医学 青光眼 分贝 眼压 眼科 开角型青光眼 正常眼压性青光眼 视野 平均动脉压 置信区间 血压 绝对偏差 内科学 心率 统计 数学 听力学
作者
Jesús D. Melgarejo,Jan Van Eijgen,Dongmei Wei,Gladys E. Maestre,Lama A. Al‐Aswad,Chia‐Te Liao,Luis J. Mena,Thomas Vanassche,Stefan Janssens,Peter Verhamme,Zhen‐Yu Zhang,Karel Van Keer,Ingeborg Stalmans
出处
期刊:Journal of Hypertension [Lippincott Williams & Wilkins]

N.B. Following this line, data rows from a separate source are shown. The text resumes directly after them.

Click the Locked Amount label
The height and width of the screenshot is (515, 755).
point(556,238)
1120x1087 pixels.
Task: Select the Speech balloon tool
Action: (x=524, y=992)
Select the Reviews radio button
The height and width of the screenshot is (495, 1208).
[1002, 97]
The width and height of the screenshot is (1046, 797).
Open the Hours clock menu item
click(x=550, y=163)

卷期号:41 (11): 1785-1792 被引量:9
标识
DOI:10.1097/hjh.0000000000003537
摘要

Background: Low ocular perfusion pressure (OPP), which depends on the mean arterial pressure (MAP) and intraocular pressure (IOP), is associated with glaucoma. We studied 24-h MAP dysregulations and OPP in relation to the progression of glaucoma damage. Methods: We retrospectively analyzed 155 normal-tension glaucoma (NTG) and 110 primary open-angle glaucoma (POAG) patients aged 18 years old followed at the University Hospital Leuven with repeated visual field tests ( n = 7000 measures, including both eyes) who underwent 24-h ambulatory blood pressure monitoring. Twenty-four-hour MAP dysregulations were variability independent of the mean (VIM), and the five lowest dips in MAP readings over 24 h. OPP was the difference between 2/3 of the MAP and IOP. Glaucoma progression was the deterioration of the visual field, expressed as decibel (dB) changes in mean deviation analyzed by applying multivariable linear mixed regression models. Results: The mean age was 68 years (53% were women). High 24-h VIMmap was associated with glaucoma progression in POAG ( P < 0.001) independently of the 24-h MAP level. The estimated changes in mean deviation in relation to dip MAP measures ranged from −2.84 dB [95% confidence interval (CI) −4.12 to −1.57] to −2.16 dB (95% CI −3.46 to −0.85) in POAG. Reduced OPP along with high variability and dips in MAP resulted in worse mean deviation deterioration. Conclusion: The progression of glaucoma damage associates with repetitive and extreme dips in MAP caused by high variability in MAP throughout 24 h. This progression exacerbates if 24-h MAP dysregulations occur along with reduced OPP.